Gezeigter Textauszug:
┌────────

Kein "Grexit auf Zeit" mehr

Im Ringen um neue Finanzhilfen verzichten die Euro-Partner Griechenlands auf ihre Drohung eines zeitweiligen "Grexits". Das berichteten Diplomaten am frühen Montagmorgen. In einem Papier der Euro-Finanzminister war die Rede davon gewesen, dass Griechenland vorübergehend die Euro-Zone verlassen müsse, falls keine Einigung über ein Spar- und Reformpaket gelinge. Ein geplanter Privatisierungsfonds sei aber weiter im Gespräch, hieß es. Athen soll Vermögenswerte an diesen Treuhandfonds übertragen, damit dieser sie verkaufen und damit Schulden abtragen helfen kann.

Tsipras' Forderungen

Griechenlands Ministerpräsident Tsipras stellt in der Sitzung der Staats- und Regierungschefs der Euro-Länder vier Kernforderungen:

  • Der deutsche "Grexit-auf-Zeit"-Vorschlag müsse vom Tisch.
  • Außerdem dürften von der Regierung Tsipras beschlossene Gesetze, die nicht mit den Geldgebern abgestimmt waren, nicht rückgängig gemacht werden.
  • Ferner sollen die griechischen Banken Nothilfen der Europäischen Zentralbank (EZB) sofort in Anspruch nehmen dürfen, damit sie wieder öffnen könnten.
  • Zudem drängt er eine klarere Formulierung zur Schuldenerleichterung.

└────────

Schriftliche Aufgabe 1:
Kopieren Sie aus dem Text über den Verzicht auf den „Grexit auf Zeit“ wortgetreu den Abschnitt von „Tsipras' Forderungen“ bis einschließlich „wieder öffnen könnten.“.
Der Text und die Auflistung stammen aus unterschiedlichen Quellen.

Gegebene Angaben:
┌────────

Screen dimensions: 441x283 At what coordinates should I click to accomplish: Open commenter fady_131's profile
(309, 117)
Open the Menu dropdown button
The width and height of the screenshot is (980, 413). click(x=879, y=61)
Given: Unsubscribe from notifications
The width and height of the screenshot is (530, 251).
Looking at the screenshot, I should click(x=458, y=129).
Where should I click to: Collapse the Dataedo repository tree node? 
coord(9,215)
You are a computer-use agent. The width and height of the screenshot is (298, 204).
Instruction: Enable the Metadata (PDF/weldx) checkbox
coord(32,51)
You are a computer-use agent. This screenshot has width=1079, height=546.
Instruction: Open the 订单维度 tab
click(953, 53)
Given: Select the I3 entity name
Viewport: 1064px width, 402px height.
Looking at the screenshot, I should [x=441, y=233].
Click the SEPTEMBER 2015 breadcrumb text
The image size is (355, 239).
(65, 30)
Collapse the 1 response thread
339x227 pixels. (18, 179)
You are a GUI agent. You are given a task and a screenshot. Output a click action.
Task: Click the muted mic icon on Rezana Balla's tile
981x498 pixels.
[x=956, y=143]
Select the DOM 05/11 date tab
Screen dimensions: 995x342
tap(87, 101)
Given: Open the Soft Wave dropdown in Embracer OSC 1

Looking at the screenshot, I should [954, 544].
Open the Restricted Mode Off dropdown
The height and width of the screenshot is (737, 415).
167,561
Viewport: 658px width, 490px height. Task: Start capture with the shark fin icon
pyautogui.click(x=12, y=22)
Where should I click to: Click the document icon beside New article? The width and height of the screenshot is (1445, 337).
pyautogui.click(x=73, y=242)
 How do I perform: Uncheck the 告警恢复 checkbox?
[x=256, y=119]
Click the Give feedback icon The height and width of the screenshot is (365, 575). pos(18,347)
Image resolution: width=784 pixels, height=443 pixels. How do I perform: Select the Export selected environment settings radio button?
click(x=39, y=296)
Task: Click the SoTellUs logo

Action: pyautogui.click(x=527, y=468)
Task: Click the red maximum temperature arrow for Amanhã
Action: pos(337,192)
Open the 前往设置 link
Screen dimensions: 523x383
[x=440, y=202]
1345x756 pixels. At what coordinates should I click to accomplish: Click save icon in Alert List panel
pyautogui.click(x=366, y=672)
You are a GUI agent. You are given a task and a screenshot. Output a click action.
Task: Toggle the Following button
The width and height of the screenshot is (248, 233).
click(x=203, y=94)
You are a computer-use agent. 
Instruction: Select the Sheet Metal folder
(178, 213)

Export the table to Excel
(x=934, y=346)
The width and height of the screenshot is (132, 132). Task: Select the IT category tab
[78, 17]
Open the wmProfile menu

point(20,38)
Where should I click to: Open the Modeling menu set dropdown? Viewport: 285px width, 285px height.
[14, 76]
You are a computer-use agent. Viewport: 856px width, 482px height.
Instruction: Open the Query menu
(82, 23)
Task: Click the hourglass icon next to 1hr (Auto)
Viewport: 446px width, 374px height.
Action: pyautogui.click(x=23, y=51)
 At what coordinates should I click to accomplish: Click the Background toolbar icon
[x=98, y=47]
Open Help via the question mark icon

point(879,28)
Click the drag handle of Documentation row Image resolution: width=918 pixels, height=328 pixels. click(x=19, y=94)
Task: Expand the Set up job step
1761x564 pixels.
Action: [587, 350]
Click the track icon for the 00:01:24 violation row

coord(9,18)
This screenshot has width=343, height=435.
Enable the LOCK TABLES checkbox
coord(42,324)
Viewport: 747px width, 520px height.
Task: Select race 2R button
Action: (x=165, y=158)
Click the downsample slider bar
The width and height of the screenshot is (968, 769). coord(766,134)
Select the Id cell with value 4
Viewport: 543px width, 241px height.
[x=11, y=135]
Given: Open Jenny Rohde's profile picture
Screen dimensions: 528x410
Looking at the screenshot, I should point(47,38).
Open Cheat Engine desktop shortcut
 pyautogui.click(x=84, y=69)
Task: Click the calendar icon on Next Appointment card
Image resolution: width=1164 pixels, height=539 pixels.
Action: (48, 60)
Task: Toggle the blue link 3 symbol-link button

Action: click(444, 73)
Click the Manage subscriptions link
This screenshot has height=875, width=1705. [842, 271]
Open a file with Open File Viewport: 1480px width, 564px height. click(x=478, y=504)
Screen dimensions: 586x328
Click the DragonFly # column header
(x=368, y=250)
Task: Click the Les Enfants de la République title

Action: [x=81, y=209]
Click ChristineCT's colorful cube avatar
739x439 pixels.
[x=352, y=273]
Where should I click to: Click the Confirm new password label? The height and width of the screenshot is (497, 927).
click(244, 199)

└────────

Schriftliche Aufgabe 2:
Schreiben Sie die Zeilen der Auflistung von der Zeile mit „Given: Unsubscribe from notifications“ bis einschließlich der Zeile mit „339x227 pixels. (18, 179)“ neu und ersetzen Sie darin „Instruction“ durch „Command“; alles andere bleibt unverändert.

Ergebnis 1:
Tsipras' Forderungen

Griechenlands Ministerpräsident Tsipras stellt in der Sitzung der Staats- und Regierungschefs der Euro-Länder vier Kernforderungen:

  • Der deutsche "Grexit-auf-Zeit"-Vorschlag müsse vom Tisch.
  • Außerdem dürften von der Regierung Tsipras beschlossene Gesetze, die nicht mit den Geldgebern abgestimmt waren, nicht rückgängig gemacht werden.
  • Ferner sollen die griechischen Banken Nothilfen der Europäischen Zentralbank (EZB) sofort in Anspruch nehmen dürfen, damit sie wieder öffnen könnten.

Ergebnis 2:
Given: Unsubscribe from notifications
The width and height of the screenshot is (530, 251).
Looking at the screenshot, I should click(x=458, y=129).
Where should I click to: Collapse the Dataedo repository tree node? 
coord(9,215)
You are a computer-use agent. The width and height of the screenshot is (298, 204).
Command: Enable the Metadata (PDF/weldx) checkbox
coord(32,51)
You are a computer-use agent. This screenshot has width=1079, height=546.
Command: Open the 订单维度 tab
click(953, 53)
Given: Select the I3 entity name
Viewport: 1064px width, 402px height.
Looking at the screenshot, I should [x=441, y=233].
Click the SEPTEMBER 2015 breadcrumb text
The image size is (355, 239).
(65, 30)
Collapse the 1 response thread
339x227 pixels. (18, 179)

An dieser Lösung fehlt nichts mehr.